Hello! I am currently testing the performance of my custom module.
i use below code to test performance.
ev = conv2d.time_evaluator( conv2d.entry_name , tvm.cpu() , number=1,repeat=100 )
prof_res = np.array(ev(c_data,c_p1,c_p2,c_outD).results) * 1000
print("Mean inference time (std dev): %.2f ms (%.2f ms)" % (np.mean(prof_res), np.std(prof_res)))
when i running it, it takes 1.06 ms but when i use below code to check the process time.
import time
start = time.process_time()
for i in range(0,100):
ev(c_data,c_p1,c_p2,c_outD)
end = time.process_time()
TIME = (end-start)/100
print("inference time = ", TIME*1000 , " ms\n")
it takes 11.65 ms.
I can’t understand these performance differences. I wonder why there is such a performance difference and should the performance measurement be like the first code?

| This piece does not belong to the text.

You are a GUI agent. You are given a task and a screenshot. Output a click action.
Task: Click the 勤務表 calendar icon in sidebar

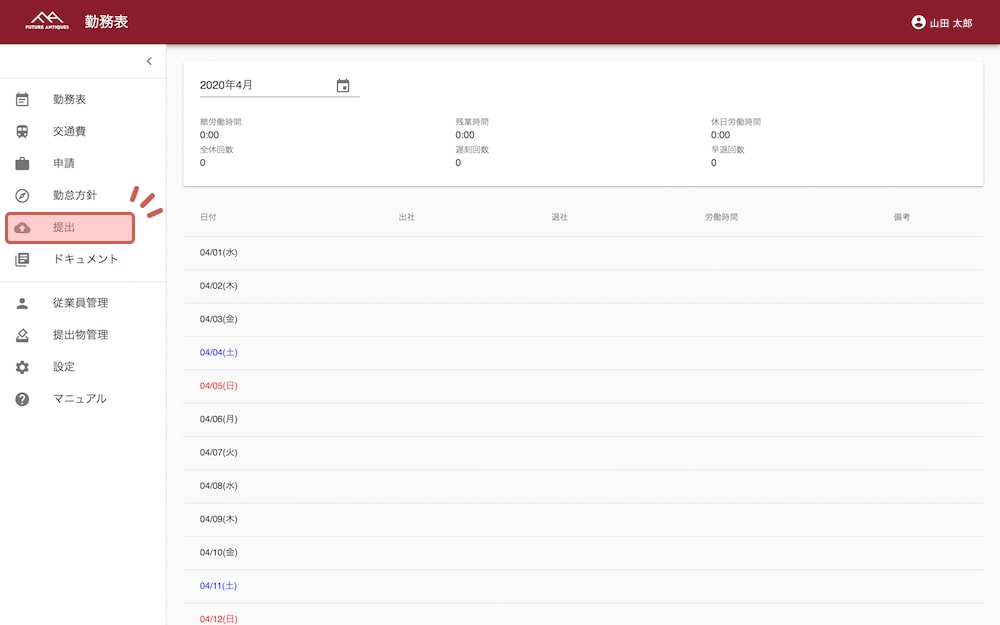click(x=22, y=100)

The reason I asked this question is I don’t know how to measure two module when I’m running two devices simultaneously, one ending faster and the other ending too late. A device that ends sooner must wait for a device that ends later. So what I want is the time from the first start to the end of the late device. if i use first code that use time_evaluator
can’t measure end time. But the second code seems possible to me.
How do i measure performance when two simultaneous devices are running?